Dr. David Wilkie, director of conservation measures for the Wildlife Conservation Society, lauded the Clark student team, whom he refers to as Clark Consulting, for their thoughtful collaboration.
“Clark Consulting did it again,” Wilkie said. “We asked an impossible question: assess the risk of population displacement into conservation areas as a result of environmental and socio-political shocks. The Wildlife Conservation Society had no idea how to answer this, nor any idea that there was indeed an answer. But Clark Consulting did not flinch — they let us know what risks were knowable, and what information WCS might need to gather to know more. It was another success. Well done, Clark Consulting.”
The partnership between WCS and Clark University began a decade ago when Rogan and fellow professor of geography Florencia Sangermano led a set of research projects with Clark students in partnership with Wilkie.
Since then, Clark undergraduate and graduate students have worked to create solutions for some of the most pressing challenges to wildlife conservation. These projects have ranged widely in geographic scope and application — from monitoring elephant movement for habitat assessment in Tanzania to tracking the impact of wildfire and regional climate variability on grassland quality in Mongolia.

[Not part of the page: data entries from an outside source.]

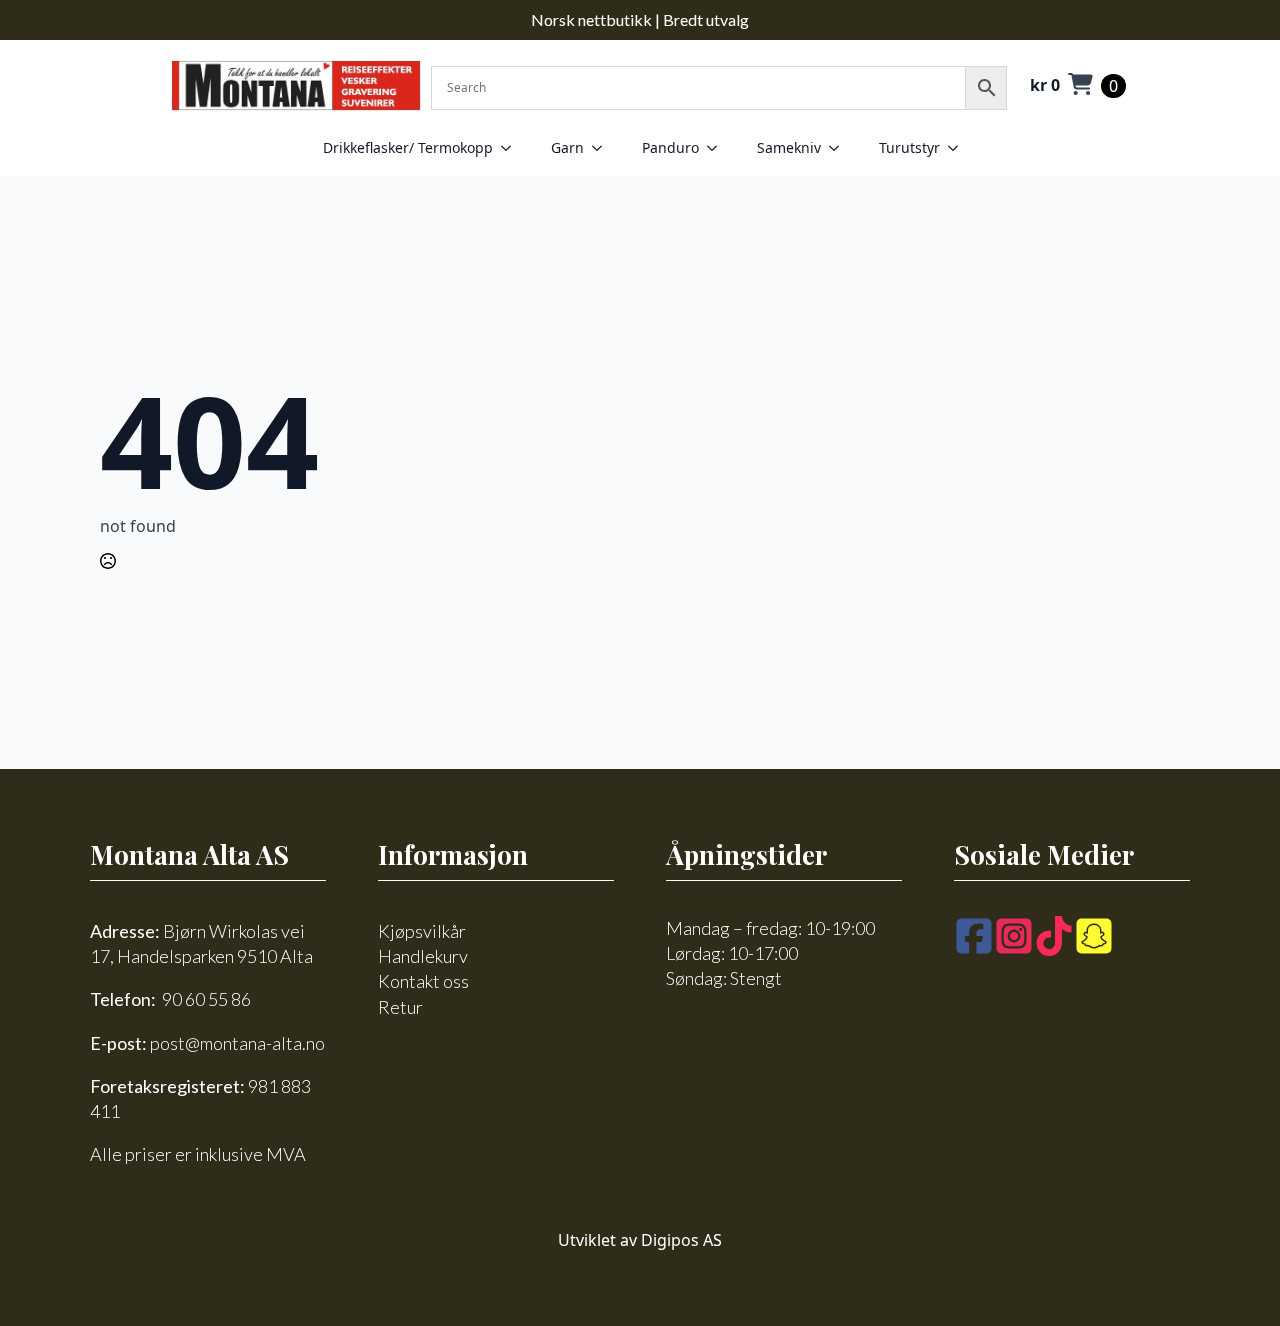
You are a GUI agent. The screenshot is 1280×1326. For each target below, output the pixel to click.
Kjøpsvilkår (422, 931)
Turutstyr (909, 147)
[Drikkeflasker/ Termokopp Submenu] (512, 148)
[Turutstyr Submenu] (959, 148)
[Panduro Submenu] (718, 148)
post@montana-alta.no (237, 1043)
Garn (567, 147)
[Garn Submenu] (603, 148)
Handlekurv (423, 956)
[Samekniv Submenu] (840, 148)
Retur (400, 1007)
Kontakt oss (423, 981)
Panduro (670, 147)
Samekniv (789, 147)
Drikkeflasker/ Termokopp (408, 147)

The students in this year’s Wildlife Conservation seminar, pictured above, are (back) Aiyin Zhang, Ph.D. ’24, Kasyan Green ’21, M.S./GIS ’22, Galen Oettel ’21, M.S./GIS ’22, and Christopher Radovic ’21, M.S./ES&P ’22; (front) David Smith, M.S./GIS ’22, Anna Bebbington, M.S./GIS ’22, Madeline Regenye ’22, M.S./GIS ’23, Carly Cascione ’21, M.S./ES&P ’22, and David Henriques ’22, M.S./GIS ’23. Not pictured: Caleigh McLaren ’22, M.S./GIS ‘23.